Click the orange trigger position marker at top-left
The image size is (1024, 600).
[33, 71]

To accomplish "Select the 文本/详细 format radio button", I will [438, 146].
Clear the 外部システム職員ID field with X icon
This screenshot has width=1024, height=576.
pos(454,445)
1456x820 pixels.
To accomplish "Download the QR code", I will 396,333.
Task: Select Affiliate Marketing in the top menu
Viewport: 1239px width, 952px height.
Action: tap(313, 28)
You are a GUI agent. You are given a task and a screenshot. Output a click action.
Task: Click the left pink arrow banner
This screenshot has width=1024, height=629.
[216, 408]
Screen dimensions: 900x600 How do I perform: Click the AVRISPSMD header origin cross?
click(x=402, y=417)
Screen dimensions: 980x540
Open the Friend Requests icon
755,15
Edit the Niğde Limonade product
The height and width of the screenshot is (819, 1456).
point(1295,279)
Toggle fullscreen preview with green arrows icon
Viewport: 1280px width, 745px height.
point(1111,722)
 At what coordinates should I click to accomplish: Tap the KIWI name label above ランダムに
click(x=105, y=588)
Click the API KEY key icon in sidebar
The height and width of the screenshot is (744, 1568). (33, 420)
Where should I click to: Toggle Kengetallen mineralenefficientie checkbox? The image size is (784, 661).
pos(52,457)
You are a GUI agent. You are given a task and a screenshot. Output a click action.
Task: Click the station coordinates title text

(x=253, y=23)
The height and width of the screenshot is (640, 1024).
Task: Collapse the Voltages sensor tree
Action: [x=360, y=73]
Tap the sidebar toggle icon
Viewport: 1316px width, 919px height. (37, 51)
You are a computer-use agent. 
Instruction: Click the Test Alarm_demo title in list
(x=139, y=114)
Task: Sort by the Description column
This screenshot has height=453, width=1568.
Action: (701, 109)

-----

Your goal:
Output the full listing exactly as given.

Your solution:
Click the orange trigger position marker at top-left
The image size is (1024, 600).
[33, 71]

To accomplish "Select the 文本/详细 format radio button", I will [438, 146].
Clear the 外部システム職員ID field with X icon
This screenshot has width=1024, height=576.
pos(454,445)
1456x820 pixels.
To accomplish "Download the QR code", I will 396,333.
Task: Select Affiliate Marketing in the top menu
Viewport: 1239px width, 952px height.
Action: tap(313, 28)
You are a GUI agent. You are given a task and a screenshot. Output a click action.
Task: Click the left pink arrow banner
This screenshot has width=1024, height=629.
[216, 408]
Screen dimensions: 900x600 How do I perform: Click the AVRISPSMD header origin cross?
click(x=402, y=417)
Screen dimensions: 980x540
Open the Friend Requests icon
755,15
Edit the Niğde Limonade product
The height and width of the screenshot is (819, 1456).
point(1295,279)
Toggle fullscreen preview with green arrows icon
Viewport: 1280px width, 745px height.
point(1111,722)
 At what coordinates should I click to accomplish: Tap the KIWI name label above ランダムに
click(x=105, y=588)
Click the API KEY key icon in sidebar
The height and width of the screenshot is (744, 1568). (33, 420)
Where should I click to: Toggle Kengetallen mineralenefficientie checkbox? The image size is (784, 661).
pos(52,457)
You are a GUI agent. You are given a task and a screenshot. Output a click action.
Task: Click the station coordinates title text

(x=253, y=23)
The height and width of the screenshot is (640, 1024).
Task: Collapse the Voltages sensor tree
Action: [x=360, y=73]
Tap the sidebar toggle icon
Viewport: 1316px width, 919px height. (37, 51)
You are a computer-use agent. 
Instruction: Click the Test Alarm_demo title in list
(x=139, y=114)
Task: Sort by the Description column
This screenshot has height=453, width=1568.
Action: (701, 109)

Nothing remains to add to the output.